TEXTE À LIRE -
================================
Cette violation au droit des capitulards fut l'origine d'une division
entre Turcs et Français, ce qui conduisit Dragut et ses forces
navales à se séparer des forces françaises et à
l'échec de leur expédition.
-----Henri II se plaignit auprès du
Sultan à qui il demanda de remplir les conditions du traité
qui les liait. Soliman ne manqua pas de l'ordonner fermement à
Dragut qui s'exécuta. Mais les forces navales ottomanes auxquelles
s'étaient jointes celles de la marine de l'odjédac d'Alger,
commandées par Salah-Reis, n'agirent que mollement aux côtés
des Français car il n'y avait point de butin à l'issue de
la victoire.-----La
Corse demeura sous domination française jusqu'en 1559 ; par le
traité de Cateau-Cambrésis elle fit retour à Gênes
jusqu'à ce que celle-ci transféra ses droits à la
France, en 1768.
================================
CONSIGNE 1 - Recopiez fidèlement le passage du texte à lire qui va de « -----Henri II se » jusqu'à « France, en 1768. ».
CONSIGNE 2 - Relevez tous les personnages que le texte à lire désigne par leur nom propre.

DONNÉES FOURNIES -
================================
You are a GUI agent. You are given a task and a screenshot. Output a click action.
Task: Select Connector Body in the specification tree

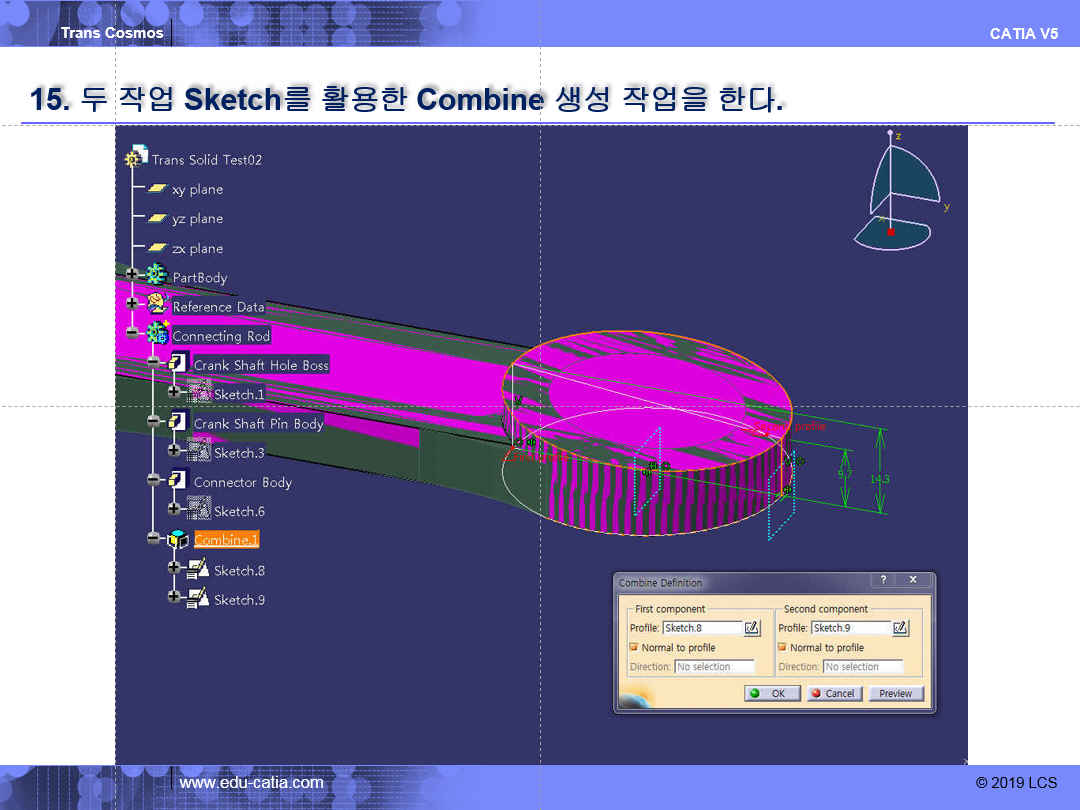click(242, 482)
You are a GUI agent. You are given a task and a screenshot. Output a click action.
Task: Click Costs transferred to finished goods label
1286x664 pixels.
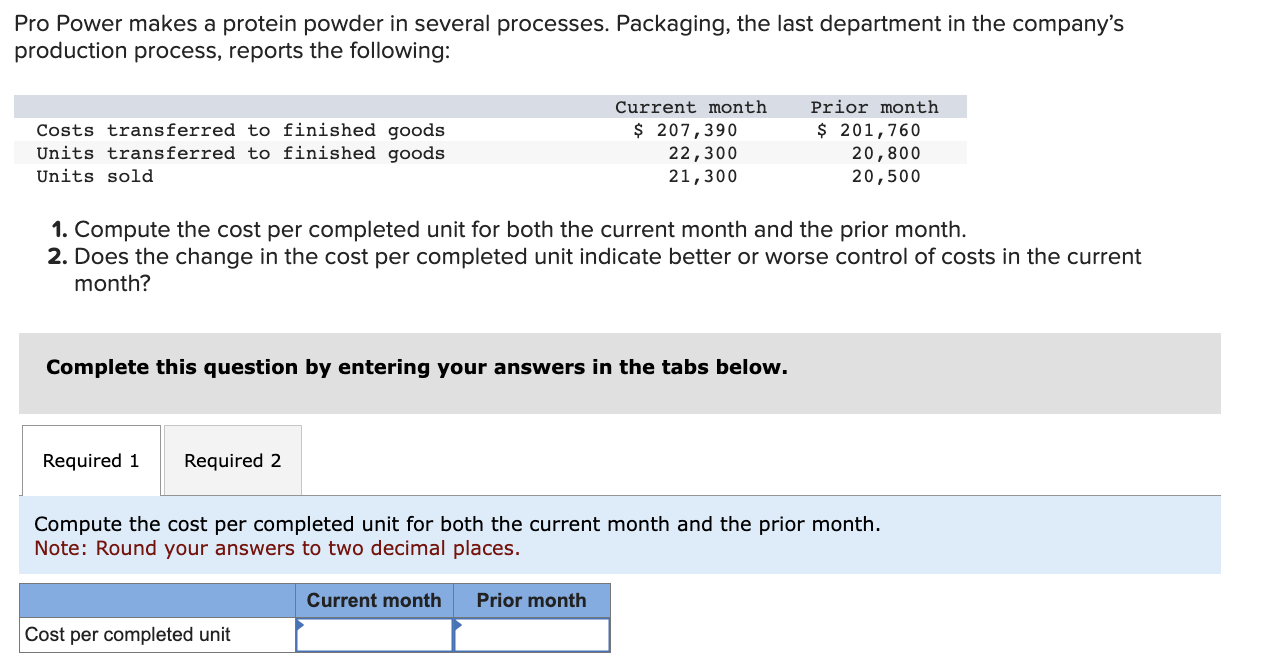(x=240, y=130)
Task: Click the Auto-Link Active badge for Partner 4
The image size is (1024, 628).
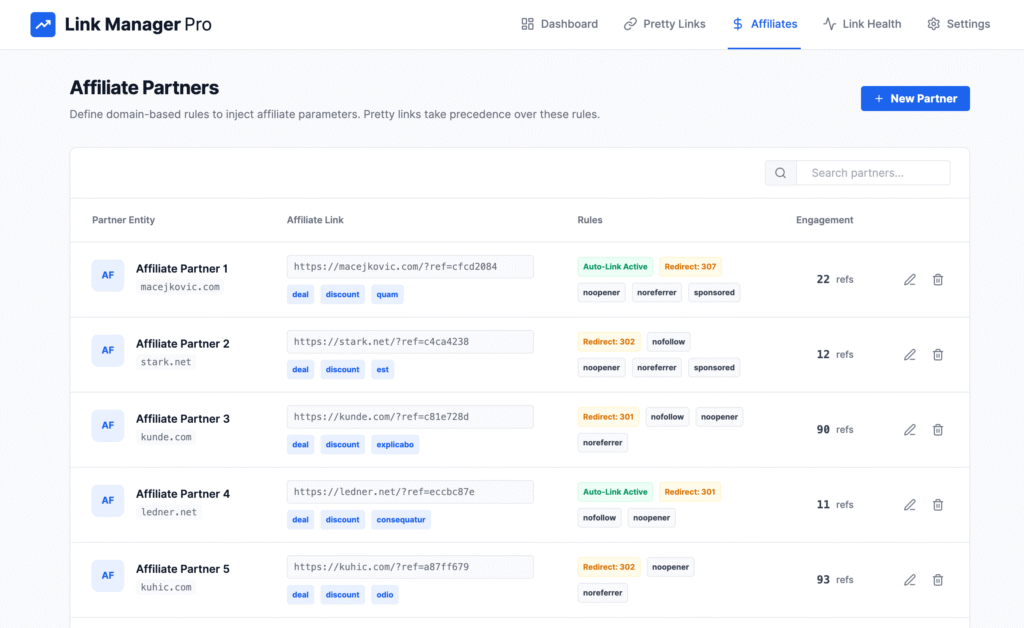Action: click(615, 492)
================================
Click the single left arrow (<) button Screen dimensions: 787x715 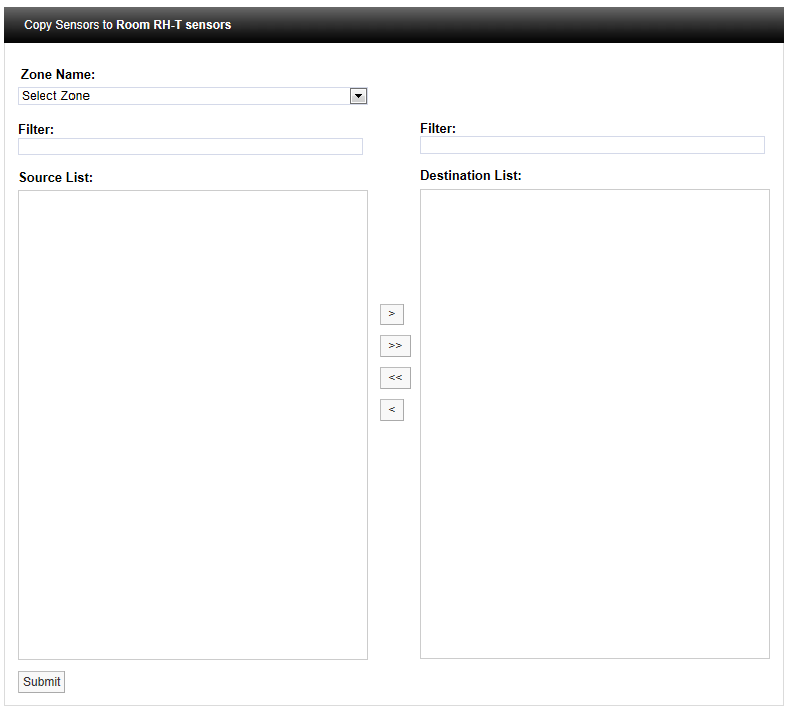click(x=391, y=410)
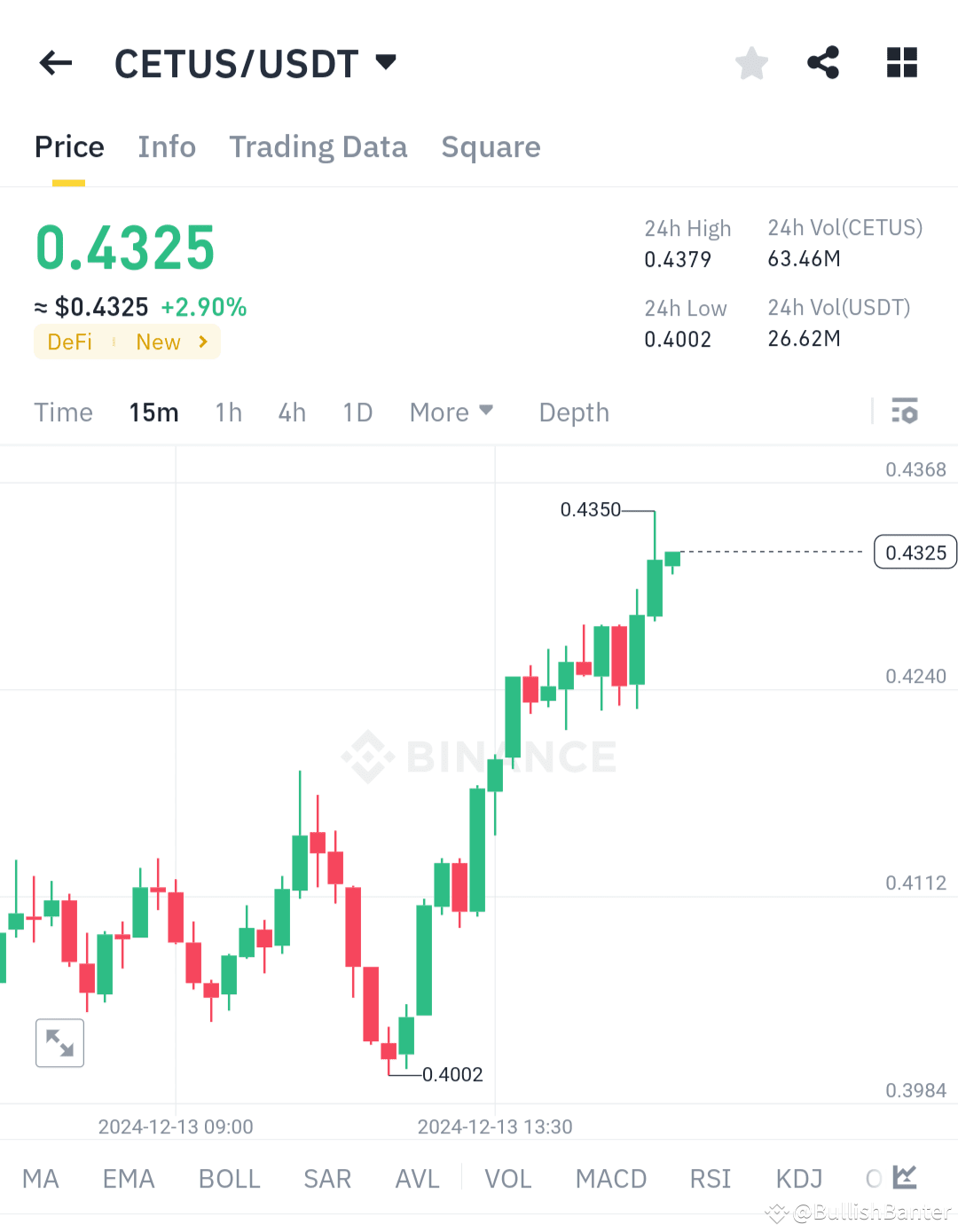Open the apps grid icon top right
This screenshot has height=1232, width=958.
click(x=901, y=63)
================================
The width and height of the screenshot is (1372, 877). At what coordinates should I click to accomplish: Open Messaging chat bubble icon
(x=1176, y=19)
================================
CORRIGÉ 1 -
-----Henri II se plaignit auprès du
Sultan à qui il demanda de remplir les conditions du traité
qui les liait. Soliman ne manqua pas de l'ordonner fermement à
Dragut qui s'exécuta. Mais les forces navales ottomanes auxquelles
s'étaient jointes celles de la marine de l'odjédac d'Alger,
commandées par Salah-Reis, n'agirent que mollement aux côtés
des Français car il n'y avait point de butin à l'issue de
la victoire.-----La
Corse demeura sous domination française jusqu'en 1559 ; par le
traité de Cateau-Cambrésis elle fit retour à Gênes
jusqu'à ce que celle-ci transféra ses droits à la
France, en 1768.

CORRIGÉ 2 - Dragut, Henri II, Soliman, Salah-Reis